> **Directions for this task**
Write out exactly the lines below that run from the line containing "Контакты (533, 31)" through the last line of the records.

--- Data to examine ---

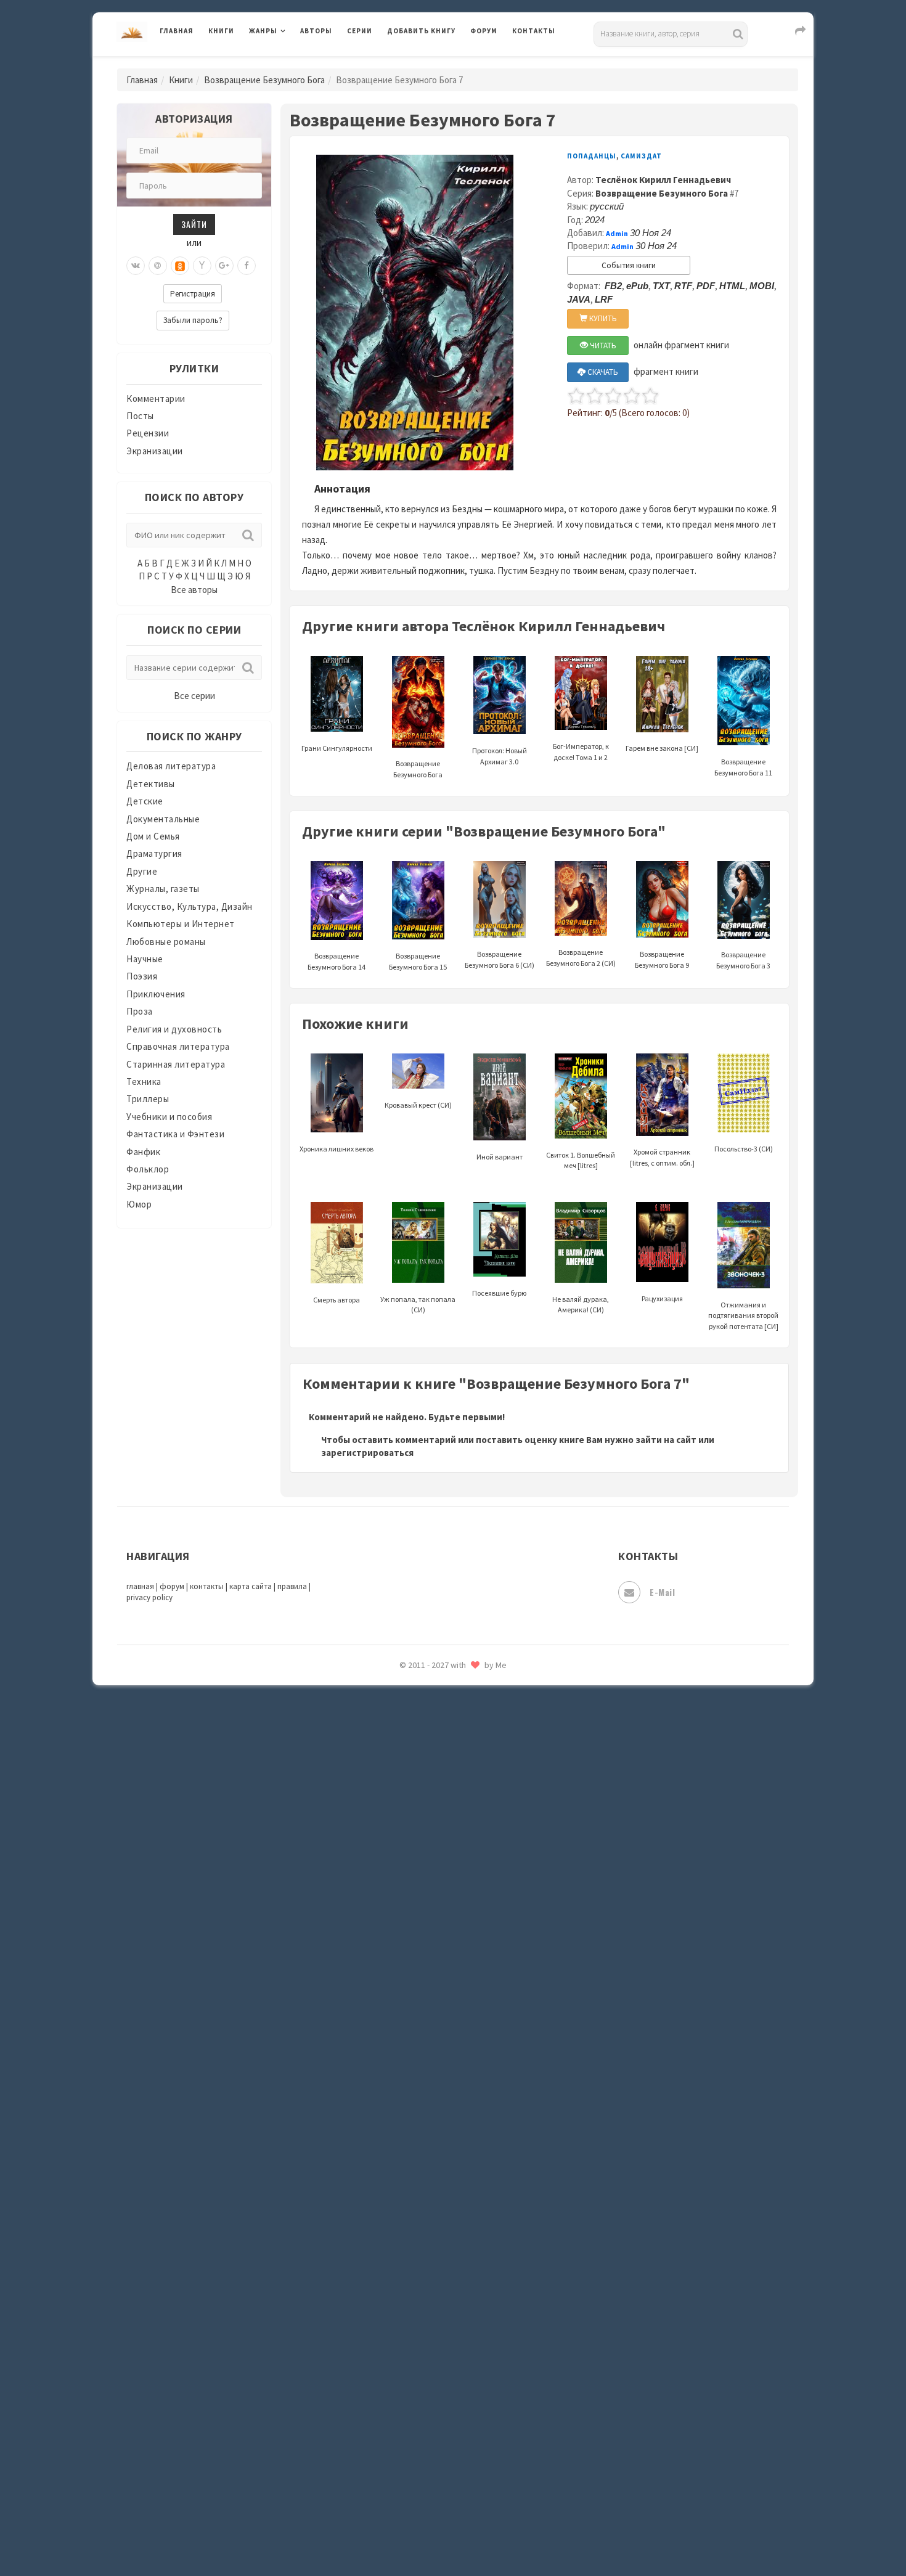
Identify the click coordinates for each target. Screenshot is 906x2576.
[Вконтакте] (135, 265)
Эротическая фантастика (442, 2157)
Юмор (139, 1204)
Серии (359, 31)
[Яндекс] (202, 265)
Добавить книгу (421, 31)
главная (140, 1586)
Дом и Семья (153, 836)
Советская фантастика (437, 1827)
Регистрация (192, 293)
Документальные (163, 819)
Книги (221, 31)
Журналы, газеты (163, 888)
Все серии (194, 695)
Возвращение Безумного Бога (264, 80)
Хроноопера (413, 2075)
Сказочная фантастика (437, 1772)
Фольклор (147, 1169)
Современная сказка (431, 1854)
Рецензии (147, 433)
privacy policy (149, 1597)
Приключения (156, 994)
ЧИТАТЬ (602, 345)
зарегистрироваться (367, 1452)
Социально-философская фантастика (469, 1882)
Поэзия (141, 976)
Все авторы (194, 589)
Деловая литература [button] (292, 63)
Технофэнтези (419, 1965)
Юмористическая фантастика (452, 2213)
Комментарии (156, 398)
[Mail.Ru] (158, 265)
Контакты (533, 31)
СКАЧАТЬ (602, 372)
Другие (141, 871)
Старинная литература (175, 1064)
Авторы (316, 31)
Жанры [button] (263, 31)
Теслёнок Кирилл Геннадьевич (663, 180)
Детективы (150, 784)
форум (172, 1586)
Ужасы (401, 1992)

---

> **Answer section**
Контакты (533, 31)
СКАЧАТЬ (602, 372)
Другие (141, 871)
Старинная литература (175, 1064)
Авторы (316, 31)
Жанры [button] (263, 31)
Теслёнок Кирилл Геннадьевич (663, 180)
Детективы (150, 784)
форум (172, 1586)
Ужасы (401, 1992)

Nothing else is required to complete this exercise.